Description of the task >> From the data below, restate every line word for word.
Data for processing START
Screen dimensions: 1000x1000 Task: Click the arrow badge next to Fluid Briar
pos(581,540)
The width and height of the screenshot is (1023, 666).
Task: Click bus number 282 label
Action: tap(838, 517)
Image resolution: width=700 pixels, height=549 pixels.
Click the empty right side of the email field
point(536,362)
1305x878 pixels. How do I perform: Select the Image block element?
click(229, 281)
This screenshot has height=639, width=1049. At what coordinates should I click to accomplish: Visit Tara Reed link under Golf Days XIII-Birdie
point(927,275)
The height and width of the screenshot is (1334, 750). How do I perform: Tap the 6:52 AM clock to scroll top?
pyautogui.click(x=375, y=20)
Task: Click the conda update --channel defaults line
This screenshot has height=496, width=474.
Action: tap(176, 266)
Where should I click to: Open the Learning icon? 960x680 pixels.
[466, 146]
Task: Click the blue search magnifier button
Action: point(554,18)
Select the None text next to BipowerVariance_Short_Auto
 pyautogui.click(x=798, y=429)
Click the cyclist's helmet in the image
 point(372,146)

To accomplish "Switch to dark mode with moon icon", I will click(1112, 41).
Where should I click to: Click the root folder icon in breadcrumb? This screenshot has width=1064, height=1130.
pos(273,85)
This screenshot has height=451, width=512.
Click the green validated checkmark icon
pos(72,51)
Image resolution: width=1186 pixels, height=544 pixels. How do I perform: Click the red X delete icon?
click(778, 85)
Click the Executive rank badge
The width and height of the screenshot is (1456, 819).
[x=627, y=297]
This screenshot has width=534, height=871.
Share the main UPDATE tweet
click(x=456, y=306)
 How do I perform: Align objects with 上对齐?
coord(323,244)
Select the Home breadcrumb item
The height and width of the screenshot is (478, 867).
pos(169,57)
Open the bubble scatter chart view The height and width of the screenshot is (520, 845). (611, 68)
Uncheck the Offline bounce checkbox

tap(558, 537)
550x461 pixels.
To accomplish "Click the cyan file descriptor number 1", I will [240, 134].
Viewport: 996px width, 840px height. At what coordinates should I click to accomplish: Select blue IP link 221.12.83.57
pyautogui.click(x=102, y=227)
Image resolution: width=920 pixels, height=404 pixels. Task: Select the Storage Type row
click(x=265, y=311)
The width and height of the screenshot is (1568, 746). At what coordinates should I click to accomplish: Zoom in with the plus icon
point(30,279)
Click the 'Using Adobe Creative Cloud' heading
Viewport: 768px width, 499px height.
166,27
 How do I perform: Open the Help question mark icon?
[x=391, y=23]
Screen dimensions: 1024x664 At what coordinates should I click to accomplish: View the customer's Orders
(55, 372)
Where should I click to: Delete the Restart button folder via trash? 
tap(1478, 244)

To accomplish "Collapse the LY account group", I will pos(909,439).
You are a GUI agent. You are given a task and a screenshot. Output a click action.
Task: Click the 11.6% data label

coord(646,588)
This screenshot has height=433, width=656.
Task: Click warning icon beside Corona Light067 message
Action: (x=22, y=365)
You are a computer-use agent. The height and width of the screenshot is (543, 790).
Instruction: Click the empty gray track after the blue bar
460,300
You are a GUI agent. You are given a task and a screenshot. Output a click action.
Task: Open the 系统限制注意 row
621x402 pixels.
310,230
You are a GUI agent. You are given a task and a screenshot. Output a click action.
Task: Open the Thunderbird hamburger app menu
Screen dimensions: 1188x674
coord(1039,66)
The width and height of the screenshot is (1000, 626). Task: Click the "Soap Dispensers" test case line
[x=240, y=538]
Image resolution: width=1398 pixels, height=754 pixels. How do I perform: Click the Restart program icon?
Data for processing END
Reply to the exercise >>
Screen dimensions: 1000x1000 Task: Click the arrow badge next to Fluid Briar
pos(581,540)
The width and height of the screenshot is (1023, 666).
Task: Click bus number 282 label
Action: tap(838, 517)
Image resolution: width=700 pixels, height=549 pixels.
Click the empty right side of the email field
point(536,362)
1305x878 pixels. How do I perform: Select the Image block element?
click(229, 281)
This screenshot has height=639, width=1049. At what coordinates should I click to accomplish: Visit Tara Reed link under Golf Days XIII-Birdie
point(927,275)
The height and width of the screenshot is (1334, 750). How do I perform: Tap the 6:52 AM clock to scroll top?
pyautogui.click(x=375, y=20)
Task: Click the conda update --channel defaults line
This screenshot has height=496, width=474.
Action: tap(176, 266)
Where should I click to: Open the Learning icon? 960x680 pixels.
[466, 146]
Task: Click the blue search magnifier button
Action: point(554,18)
Select the None text next to BipowerVariance_Short_Auto
 pyautogui.click(x=798, y=429)
Click the cyclist's helmet in the image
 point(372,146)

To accomplish "Switch to dark mode with moon icon", I will click(1112, 41).
Where should I click to: Click the root folder icon in breadcrumb? This screenshot has width=1064, height=1130.
pos(273,85)
This screenshot has height=451, width=512.
Click the green validated checkmark icon
pos(72,51)
Image resolution: width=1186 pixels, height=544 pixels. How do I perform: Click the red X delete icon?
click(778, 85)
Click the Executive rank badge
The width and height of the screenshot is (1456, 819).
[x=627, y=297]
This screenshot has width=534, height=871.
Share the main UPDATE tweet
click(x=456, y=306)
 How do I perform: Align objects with 上对齐?
coord(323,244)
Select the Home breadcrumb item
The height and width of the screenshot is (478, 867).
pos(169,57)
Open the bubble scatter chart view The height and width of the screenshot is (520, 845). (611, 68)
Uncheck the Offline bounce checkbox

tap(558, 537)
550x461 pixels.
To accomplish "Click the cyan file descriptor number 1", I will [240, 134].
Viewport: 996px width, 840px height. At what coordinates should I click to accomplish: Select blue IP link 221.12.83.57
pyautogui.click(x=102, y=227)
Image resolution: width=920 pixels, height=404 pixels. Task: Select the Storage Type row
click(x=265, y=311)
The width and height of the screenshot is (1568, 746). At what coordinates should I click to accomplish: Zoom in with the plus icon
point(30,279)
Click the 'Using Adobe Creative Cloud' heading
Viewport: 768px width, 499px height.
166,27
 How do I perform: Open the Help question mark icon?
[x=391, y=23]
Screen dimensions: 1024x664 At what coordinates should I click to accomplish: View the customer's Orders
(55, 372)
Where should I click to: Delete the Restart button folder via trash? 
tap(1478, 244)

To accomplish "Collapse the LY account group", I will pos(909,439).
You are a GUI agent. You are given a task and a screenshot. Output a click action.
Task: Click the 11.6% data label

coord(646,588)
This screenshot has height=433, width=656.
Task: Click warning icon beside Corona Light067 message
Action: (x=22, y=365)
You are a computer-use agent. The height and width of the screenshot is (543, 790).
Instruction: Click the empty gray track after the blue bar
460,300
You are a GUI agent. You are given a task and a screenshot. Output a click action.
Task: Open the 系统限制注意 row
621x402 pixels.
310,230
You are a GUI agent. You are given a task and a screenshot. Output a click action.
Task: Open the Thunderbird hamburger app menu
Screen dimensions: 1188x674
coord(1039,66)
The width and height of the screenshot is (1000, 626). Task: Click the "Soap Dispensers" test case line
[x=240, y=538]
Image resolution: width=1398 pixels, height=754 pixels. How do I perform: Click the Restart program icon?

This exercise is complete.